La Villa Suite, successo e proteste

La musica fino alle tre (autorizzata) scatena telefonate a polizia e carabinieri
TERAMO. Le due date de La Villa Suite sono state un successone di pubblico. Venerdì e sabato band teramane e dj hanno fatto ballare tanta gente, giovani e meno giovani, fino alle ore piccole alla villa comunale Bandini nella manifestazione organizzata da Teramo Eventi e dal Comune. Il problema è che anche chi non ha partecipato si è ritrovato catapultato dentro le due serate (anzi, nottate). Il volume esagerato dell’amplificazione ha invaso buona parte della città, facendo tremare i vetri delle abitazioni più vicine. Inutili le telefonate di protesta a polizia e carabinieri: la manifestazione aveva l’autorizzazione del Comune fino alle tre di notte (la prima serata è terminata un po’ prima, intorno alle due e trenta). Inutile poi chiedere il controllo dei decibel. Le forze dell’ordine non hanno l’apparecchiatura per rilevarli e comunque non avrebbero dei limiti a cui far riferimento. Infatti il Comune di Teramo non si è mai dotato di un regolamento dei decibel, uno strumento indispensabile per tenere sotto controllo l’inquinamento acustico e garantire la libertà di tutti, sia di chi vuole divertirsi che di chi non vuole essere invaso dal rumore. Il problema della civile convivenza e del rispetto del prossimo si riproporrà sabato prossimo quando in piazza Martiri ci sarà una festa di saluto all’estate, che prevede tra l’altro un dj-set a partire dalle 24.

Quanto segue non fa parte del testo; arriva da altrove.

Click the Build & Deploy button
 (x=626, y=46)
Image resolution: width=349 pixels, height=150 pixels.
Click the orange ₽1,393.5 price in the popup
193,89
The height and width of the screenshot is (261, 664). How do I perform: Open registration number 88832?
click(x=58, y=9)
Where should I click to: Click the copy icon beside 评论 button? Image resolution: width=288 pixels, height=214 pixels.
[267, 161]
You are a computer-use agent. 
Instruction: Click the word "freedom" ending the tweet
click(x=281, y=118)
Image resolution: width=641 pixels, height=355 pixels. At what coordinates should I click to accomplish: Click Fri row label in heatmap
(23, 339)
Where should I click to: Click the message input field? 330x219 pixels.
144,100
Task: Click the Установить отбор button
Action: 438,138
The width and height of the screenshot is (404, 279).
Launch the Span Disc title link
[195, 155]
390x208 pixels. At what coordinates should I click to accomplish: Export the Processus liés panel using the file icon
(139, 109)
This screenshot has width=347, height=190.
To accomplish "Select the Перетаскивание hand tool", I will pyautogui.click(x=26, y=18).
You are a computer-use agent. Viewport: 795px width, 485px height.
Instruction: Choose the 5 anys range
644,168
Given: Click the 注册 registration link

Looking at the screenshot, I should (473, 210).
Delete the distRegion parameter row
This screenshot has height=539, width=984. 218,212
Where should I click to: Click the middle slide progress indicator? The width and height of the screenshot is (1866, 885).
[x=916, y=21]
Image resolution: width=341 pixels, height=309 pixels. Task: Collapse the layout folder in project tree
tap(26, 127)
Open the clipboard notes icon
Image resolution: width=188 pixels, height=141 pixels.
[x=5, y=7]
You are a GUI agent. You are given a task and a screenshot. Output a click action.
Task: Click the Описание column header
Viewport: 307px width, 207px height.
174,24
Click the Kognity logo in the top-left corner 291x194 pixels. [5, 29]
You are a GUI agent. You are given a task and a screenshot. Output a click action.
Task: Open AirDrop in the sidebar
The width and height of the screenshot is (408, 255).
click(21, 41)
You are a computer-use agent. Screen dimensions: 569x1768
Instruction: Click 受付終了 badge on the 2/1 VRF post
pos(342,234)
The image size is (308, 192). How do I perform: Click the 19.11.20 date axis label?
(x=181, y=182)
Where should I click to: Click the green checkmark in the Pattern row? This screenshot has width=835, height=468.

Si ripropone anche il problema della fragilità della villa comunale intitolata all’eroe Stefano Bandini, e dell’opportunità di farne la sede di eventi di forte impatto. Il giardino botanico è stato negli anni mortificato da cantieri infiniti, abbandono, sporcizia, scritte sui muri della pinacoteca, senza contare il brutto manufatto piazzato davanti al museo, che conduce, insieme a una gradinata altrettanto incongruente, al vuoto dell’ipogeo. I cigni sono spariti da tempo dal laghetto, colonizzato da una folla di voraci tartarughe, per lo più lasciate lì da qualche “amante” degli animali. Le enormi lettere che disegnano il nome Teramo nell’angolo più nascosto della villa (punteggiato di siringhe) sono spesso utilizzate come giaciglio; leggibili solo dall’alto, ne sfugge il quid: tag per foto satellitari? Indicazione stradale per astronavi aliene?
Domenica mattina gran parte della villa era stata ripulita dalla Team, ma c’erano ancora cartacce, bottiglie, bicchieri di plastica, lattine e sporcizia assortita nel laghetto. Il consigliere comunale Guido Campana precisa che la sporcizia era antecedente a La Villa Suite, così come le scritte sui muri della pinacoteca. Campana aggiunge inoltre che all’interno della manifestazione era vietata la vendita di bottiglie di vetro e tutte le bevande erano servite in bicchieri di plastica. Dunque, per lui, nessun danno dalle due notti musicali. Comunque il Comune non fa una bella figura, ammettendo che sporco e scritte stanno lì da tanto a deturpare il più antico parco cittadino, che forse dovrebbe risuonare solo dei giochi dei bambini. Ma questi, chi ce li porta più?